Walden Announces Klamath Infrastructure Improvement Act

Congressman Greg Walden visits Klamath Falls to announce the Klamath Infrastructure Improvement Act. (Brian Gailey)

Klamath Leaders Applaud U.S. Congressman Greg Walden’s Introduction of The Klamath Infrastructure Improvement Act

Klamath Falls, OR – Congressman Greg Walden from Oregon’s 2nd District today unveiled the introduction of the Klamath Infrastructure Improvement Act (H.R. 4329), federal legislation that addresses local water and power management issues.

The morning press conference hosted by the Klamath County Chamber of Commerce was attended by dozens of community leaders. Sharing the podium with Congressman Walden were: Scott White, Executive Director of Klamath Water Users Association (KWUA); Donnie Boyd, Klamath County Commissioner; Chrysten Lambert, Oregon Director for Trout Unlimited; April Snell, Executive Director for the Oregon Water Resources Congress; and Wes French, Chamber of Commerce President.

“We’ve been working with Congressman Walden on this bill for over eight months,” said Scott White. “He and his staff have been incredible to work with and we can’t thank them enough.”

“We’ve been working with Congressman Walden on this bill for over eight months,” said Scott White. (Brian Gailey)

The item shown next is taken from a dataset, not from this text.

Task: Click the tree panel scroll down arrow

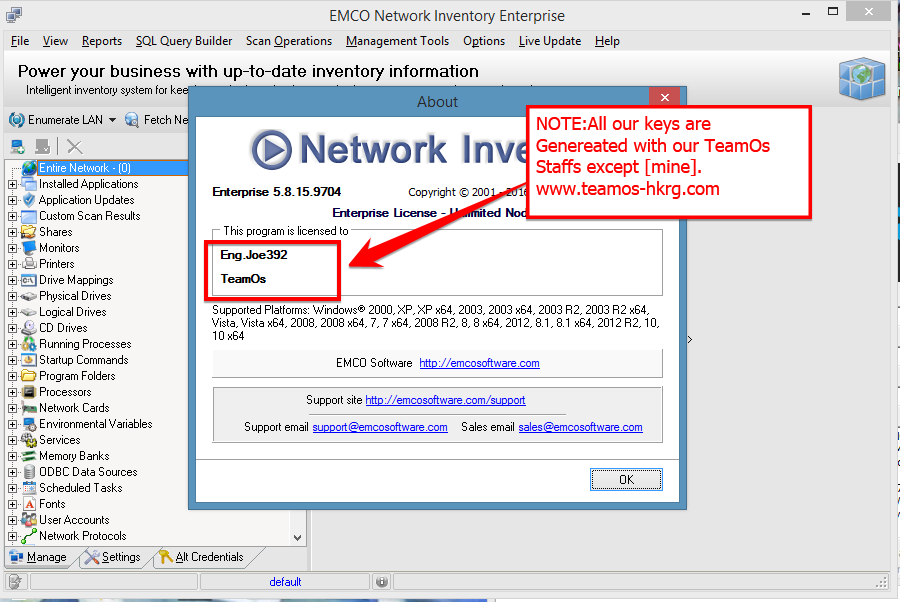Action: coord(297,538)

The bill includes several provisions intended to address key water and power infrastructure challenges faced by local irrigators. In summary, the legislation:

  • Directs the Department of Interior to take actions to reduce power costs for irrigation in the Upper Basin to bring them in line with rates at similar Reclamation projects.
  • Designates reconstruction of the deteriorating C Canal Flume as Emergency and Extraordinary Operation and Maintenance (EEOM), which will save millions of dollars for Project water users.
  • Provides authorization for federal reimbursement for some D Plant pumping costs when Plant operations benefit federal interests, such as providing water to wildlife refuges.
  • Eliminates the need for federal contracts or permits for conveyance of non-project water, such as groundwater, through Klamath Project facilities operated and maintained by irrigation districts under existing contracts.
  • Provides a clear and permanent authorization for locally-supported water bank activities.

Congressman Walden’s bill is very similar to legislation passed by the Senate last year with the Congressman’s support, and introduced again this year by Senators Ron Wyden and Jeff Merkley as part of a broad energy and natural resources bill (S. 1460) now pending in the Senate.

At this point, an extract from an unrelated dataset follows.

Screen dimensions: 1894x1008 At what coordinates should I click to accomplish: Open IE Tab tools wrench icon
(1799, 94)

White emphasized the importance of the power provision, which not only helps keep producers viable and productive, but also benefits overall Project water efficiency.

“The Klamath Reclamation Project is capable of reusing a single drop of water seven times over, he said. “That level of efficiency is something that we are very proud of, but we are also seeing that it is something that is becoming increasingly difficult to achieve at the current power rates. This legislation is an important step in addressing the rates issue.”

Brad Kirby, President of KWUA noted that while this is a major development towards solving longstanding issues in the Klamath Basin, more work remains among various Basin interests, including agriculture.

“There are continuing issues in this Basin that remain unresolved, most importantly long-term water security,” said Kirby. “We’ve been working with all willing parties to address those issues. Mr. Walden wants to help and this bill is a clear indicator of that and it provides tools that will help us get there.”

KWUA is a non-profit private corporation that has represented Klamath Reclamation Project farmers and ranchers since 1953.  The Association’s membership includes rural and suburban irrigation districts, other public and private entities and individuals who operate on both sides of the California-Oregon border. These entities and individuals typically hold water delivery contracts with the United States Bureau of Reclamation and deliver water to over 1200 family farms and ranches encompassing more than 170,000 acres.